Failure to Establish Error on Examination Leads to Dismissal in Veteran’s Claim
The plaintiff filed this appeal after denial to entitlement of disability compensation for chronic obstructive pulmonary disease “COPD” which she claimed was caused by exposure to asbestos. Ms. Mussman’s claimed that her decedent, Mr. Mussman, was exposed to asbestos was while serving onboard the U.S.S. McNair from 1950-1954. Specifically, it was alleged that Mr. McNair slept 18 inches below asbestos wrapped pipes. In 2012, a VA examination revealed that Mr. Mussman’s disease was more likely related to his smoking history than exposure to asbestos. The examiner’s opinion took into account Mr. Mussman’s service in the navy. The claim was then denied and Mr. Mussman appealed arguing that the VA did not adequately take into account his exposure to asbestos. Mr. Mussman then underwent a second examination after a remand of the finding. This time the examiner noted that the Veteran slept under asbestos wrapped pipes and that “he could see and smell the dust” every time the guns went off. The conclusion found that the COPD was more likely related to his smoking history. Mr. Mussman then passed away. An appeal was filed.

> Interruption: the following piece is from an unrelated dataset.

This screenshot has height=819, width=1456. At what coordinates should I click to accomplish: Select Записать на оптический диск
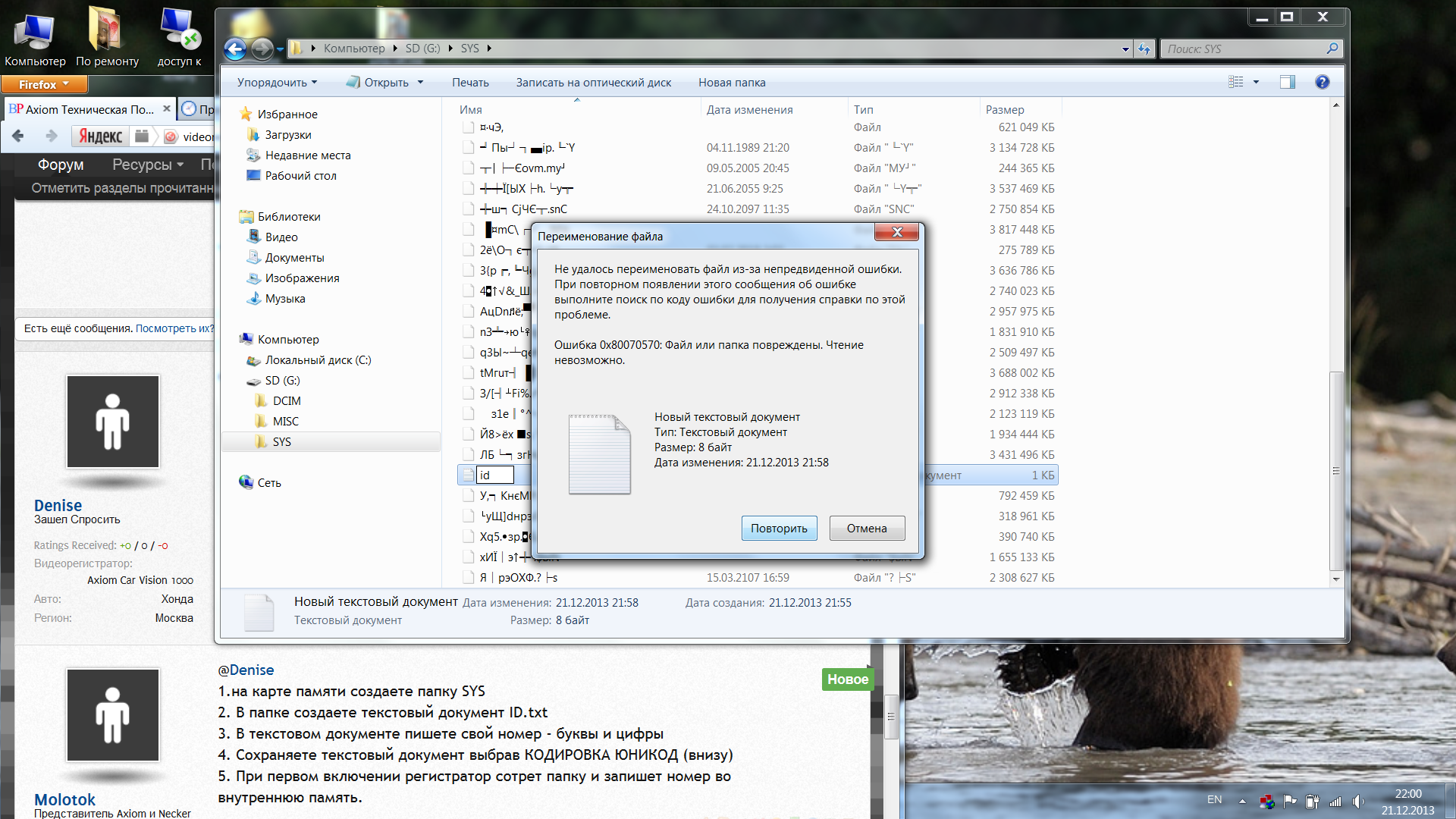[x=593, y=82]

The Board set out the analysis for entitlement to VA disability and stated that the following is required to establish disability in a medical sense or sometimes by lay testimony 1) a current disability 2) incurrence or aggravation of a disease or injury in service 3) a nexus between the claimed in service injury or disease and the current disability. Here the appellant argued that the Board did not offer any bases for a finding of minimal exposure. The court found this argument “underdeveloped” and stated that the appellant provided no authority that the Board failed to submit medical evidence in this determination. Moreover, the Board “determined that there was substantial compliance with the Board’s” prior remand order. The court also noted that it was able to “infer” the Board’s discussion of the “relative probable value of that determination” during the remand. According to the court, the appellant failed to demonstrate error especially in light of the smoking of a pack of cigarettes per day for 50 years.